2005年秋の川崎市議会議員選挙。自民党公認として宮前区から出馬することになった山内和彦(40歳。妻帯者。元切手コイン商。鉄道旅行好き)。しかし彼は秘書経験もなく川崎市に遅延・血縁も全く無い。落下傘候補としてたまたま白羽の矢を立てられたのだ(東大卒だったかららしい)。政治の素人が果たして当選にこぎつけることが出来るのか?
 政治の世界というと何となくキナ臭い気がするし、生活していく以上必ず関わっているのではあるけれど、あまりお近づきになりたくないなぁという漠然と倦厭していたのだが、ベルリン国際映画祭をはじめ、各所で非常に評判の良いドキュメンタリーだったので見に行ってみた。そしたら面白かった!いやー面白いですね政治の世界は(笑)。しかしやはりキナ臭いのね・・・。
 字幕、ナレーション一切無し(撮影者が被写体に質問することはあるが、ごくわずか)の「観察映画」なのだが、これが非常に面白い。取材対象の面白さはもちろんあるのだが、それ以上に想田和弘監督の「ここが面白いぞ」という場面選択のチョイスがいいのだと思う。選挙運動のシーンだけではなく、ぎゅうぎゅうづめになった満員電車や、小学生の登下校、ダルそうに整列する幼稚園児など、見慣れているけど客観的に見ると笑える風景を随所に挿入している。そういう意味では、かなり外部から見た日本という要素が強いかなと思う。
 逆に、日本人が見ると、確かにおかしくて笑えるのだが、素直には笑えない気まずさというか、ちょっと口の端がひきつるような居心地の悪さがある。特に選挙の内幕は、日本の地域社会の土着のものがどろーっと流れ出てきたような感じで、笑えると同時にうわぁ・・・とげんなりする。映画の主人公たる山内さんは政治家としての経験はなく、気ままな性格。

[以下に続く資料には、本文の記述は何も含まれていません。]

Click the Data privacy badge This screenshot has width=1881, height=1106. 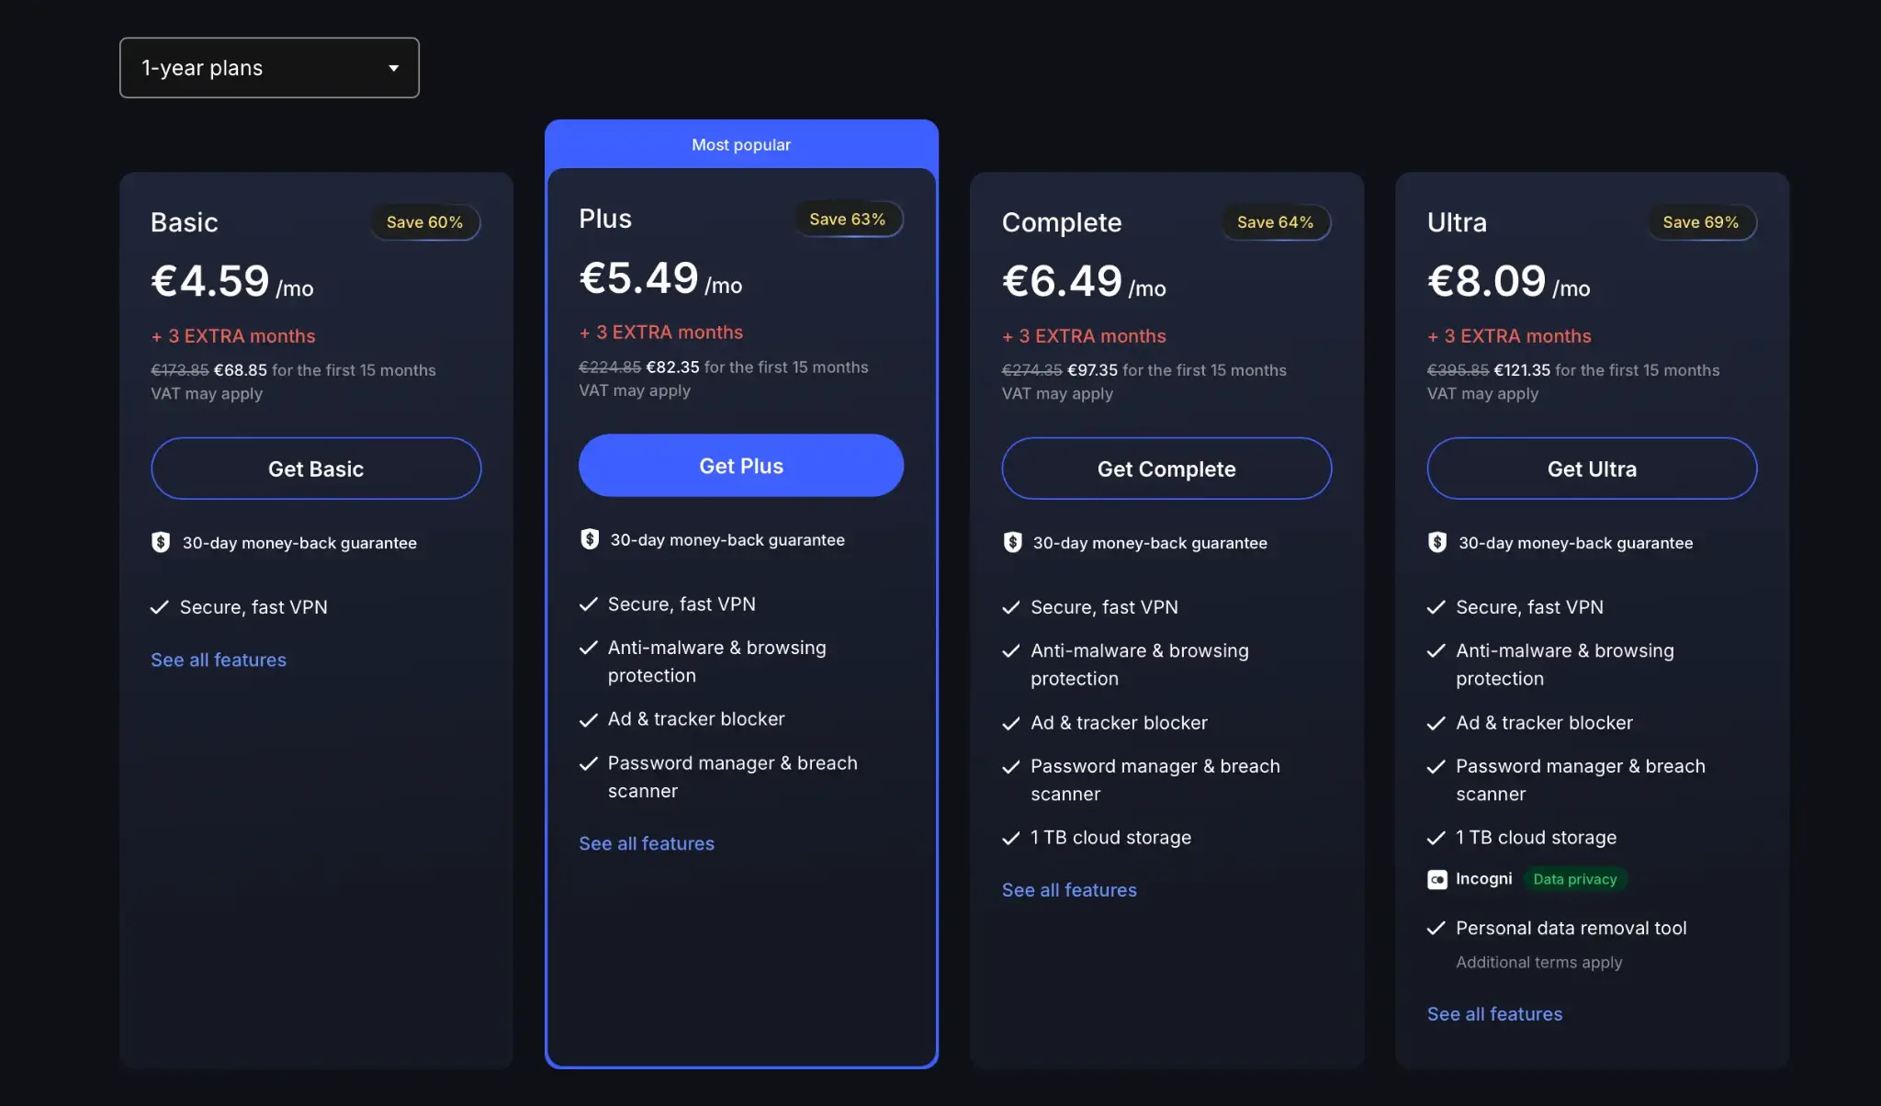1574,879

しかし(自民党公認として出馬したからかもしれないけど)政治の世界は保守的で上下関係に厳しい体育会系。山内さんは怒られてばかりだし、一緒に選挙活動を手伝う彼の奥さんも、「仕事は(奥さんは勤め人)辞めた方が」といわれてとうとうキレてしまう(ちなみに政治の世界では「妻」とは言わずに「家内」というのが一般的なんだそうです)。思っていた以上にコンサバな世界なので、正直びっくりした。名前ばかりを連呼する街頭演説(しかも殆どの人が立ち止まって聞いたりはしない)や駅前での「いっていらっしゃいませ」連呼など、改めて見ると(いや改めて見なくても)相当笑える。でもそれが現状なのだ。
 普通にやっている選挙がこんなにユカイで笑える、が笑う対象は笑っている私たちの生活に密着したものなのだ。そう思うと、やっぱり素直には笑えない。